Vector Clocks keep individual counters of events per server. While this increases complexity and message size, Vector Clocks can further identify concurrency between events. This allows for the detection and resolution of concurrent modifications. While ordering Vector Clocks is feasible, it is not straightforward (and should not be necessary).

What is Causality?

Causality describes the potential influence of some event a on some other event b. For example, if a happened before b on the same server, then a might have influenced b. The same holds if messages were exchanged between servers such that there is any way event a influenced event b.
This influence is captured by the so-called Happened-Before Relation (also denoted as ⟶). Two events are called concurrent if neither of them happened before the other.

What is the Clock Consistency Condition?

Lamport timestamps capture causal relationships in a higher timestamp, meaning that if a happened before b, then C(a) < C(b) (known as the clock consistency condition).

Vector Clocks provide a stronger notion: a happened before b iff VC(a) < VC(b). This means that Vector Clocks also capture if two events are not causally related, i.e., concurrent. For example, if neither VC(a) < VC(b) nor VC(b) < VC(a) holds — the events (or rather their timestamps) are then called concurrent, denoted by VC(a) || VC(b).
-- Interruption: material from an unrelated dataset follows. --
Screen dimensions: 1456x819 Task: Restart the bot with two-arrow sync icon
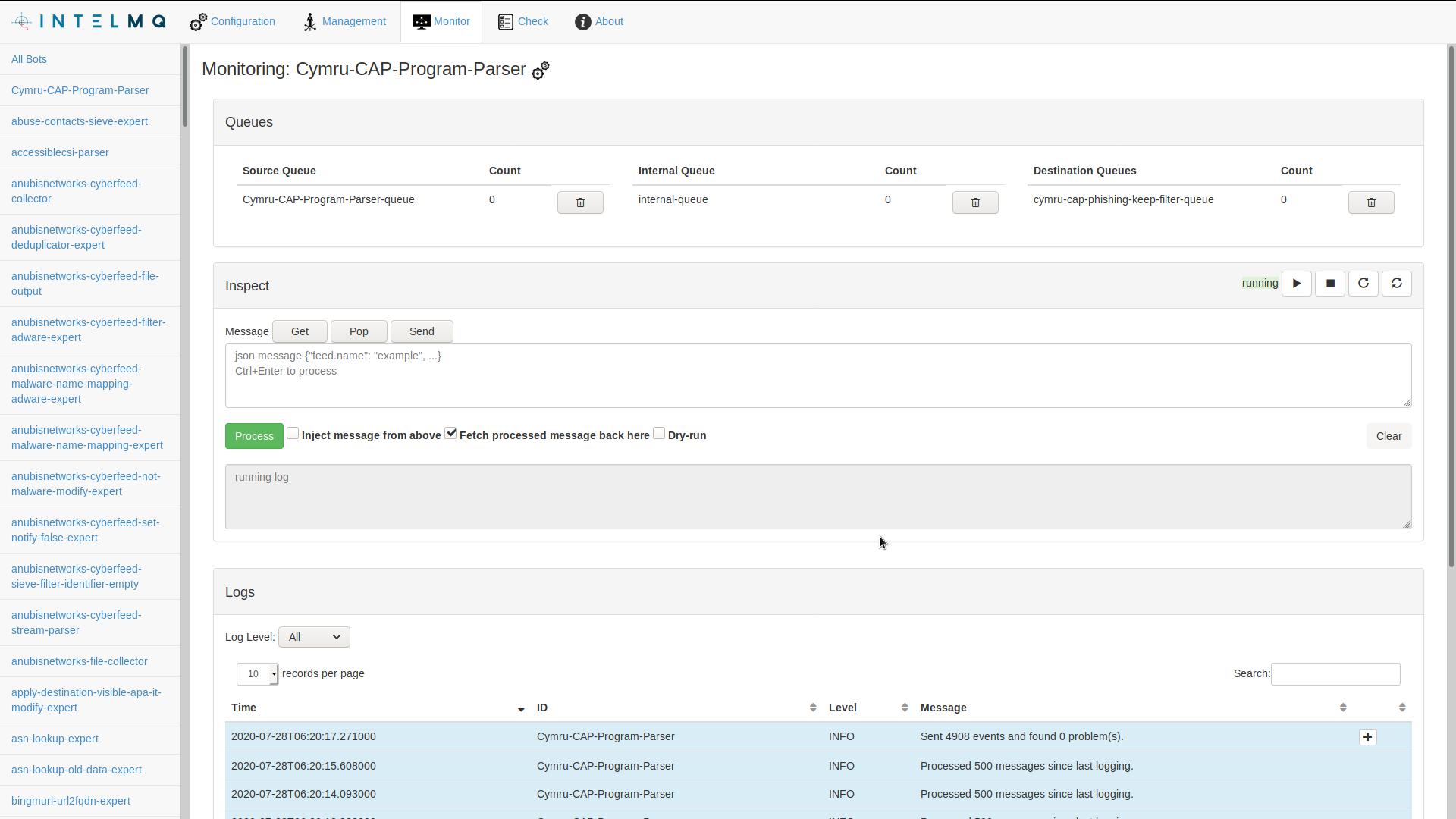click(x=1397, y=284)
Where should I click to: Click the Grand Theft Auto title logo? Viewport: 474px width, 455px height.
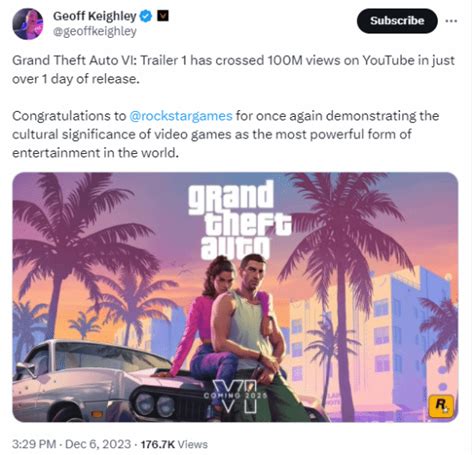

Why Do We Want Consistent Ordering?

Consistent ordering of distributed events mainly incurs two aspects:

1. The order should preserve the causal relationships between events.
2. The order should be consistent across nodes, i.e., the order has to be unique.

Once we can order our events consistently, each server can order events and apply changes similarly, ensuring consistent states across servers. Hence, consistent ordering directly enables consistent states (given the same events).

Ordering is Straightforward with Lamport Timestamps

As Lamport Timestamps are just integers, we can sort them with our favorite traditional sorting algorithm. And, since a potential causality always implies a higher timestamp, ordering based on Lamport Timestamps preserves the correct causal order of events.

However, it does not define a total order for sets of events: Two events with the same timestamp, i.e., need a “tie-breaker” such as the server ID that generated that event (or some other unique property). Without such a tie-breaker, the order of events might depend on the initial order and the sorting algorithm, i.e., it is not necessarily reliable.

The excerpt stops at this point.